Consumers get the bulk of it with free services like social networks. Will industry dynamics shift as providers and advertisers try to get a bigger share?
Consumers derive significant value from all they do on the Web, and since advertising pays for much of this, it involves no immediate out-of-pocket cost. We all experience these benefits each time we log onto a social network or watch a free Web video.
But how much is all of this Web use worth? About €150 billion a year, according to new McKinsey research involving a survey of 4,500 Web users across Europe and the United States, as well as conjoint analysis of their willingness to pay for various online activities.
Consumers do pay for some of this: €30 billion for services such as music subscriptions and gaming Web sites. In a sense, they also pay for the “pollution” of their Internet experience by intrusive pop-up advertising and perceived data privacy risks, an amount we estimate to be €20 billion after asking consumers what they would pay to avoid further clutter and privacy concerns. That leaves a substantial consumer surplus of €100 billion a year, a total that we project will grow to €190 billion by 2015 as broadband becomes ubiquitous around the world and as new services and wireless devices come to the fore.

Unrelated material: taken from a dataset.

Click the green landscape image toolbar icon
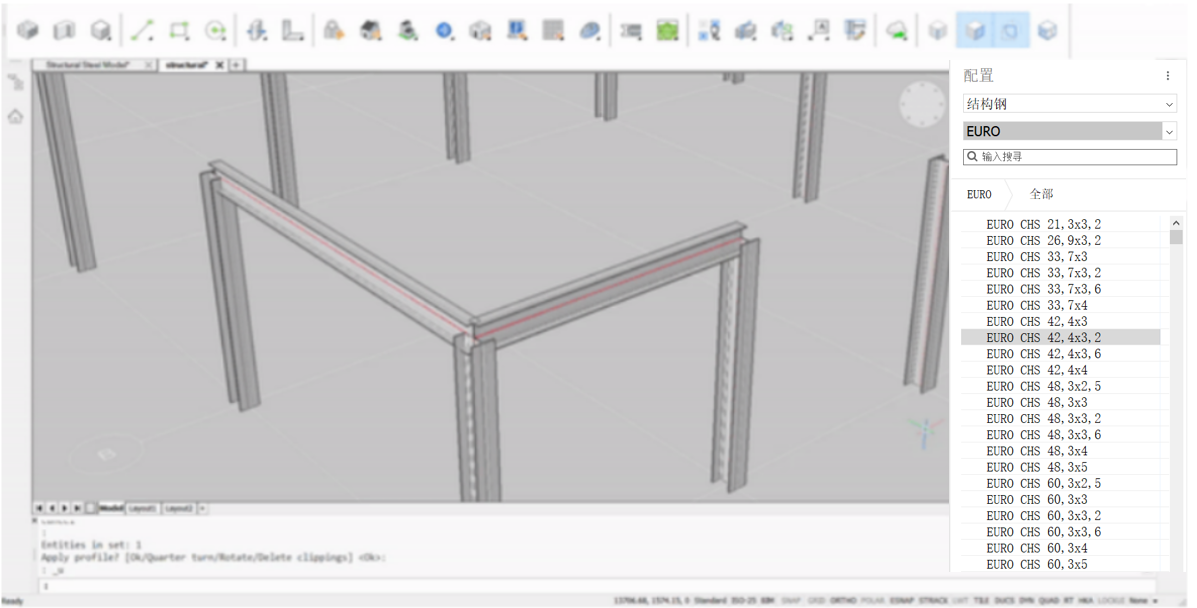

For Web service providers, this is a large parcel of value to leave on the table. In fact, it amounts to more than three times the €30 billion companies pay providers to advertise on their Web sites and is almost as much as the €120 billion consumers pay for wired and wireless broadband access. One reason for this seeming largesse may be that once a Web service is created, the cost of distributing it is very low, and most Web companies are satisfied covering their basic costs with advertising. In the off-line world, things are different, of course: the surplus is more evenly divided between consumers and suppliers, since in many markets—books, movies, or cable TV, for example—consumers pay for content.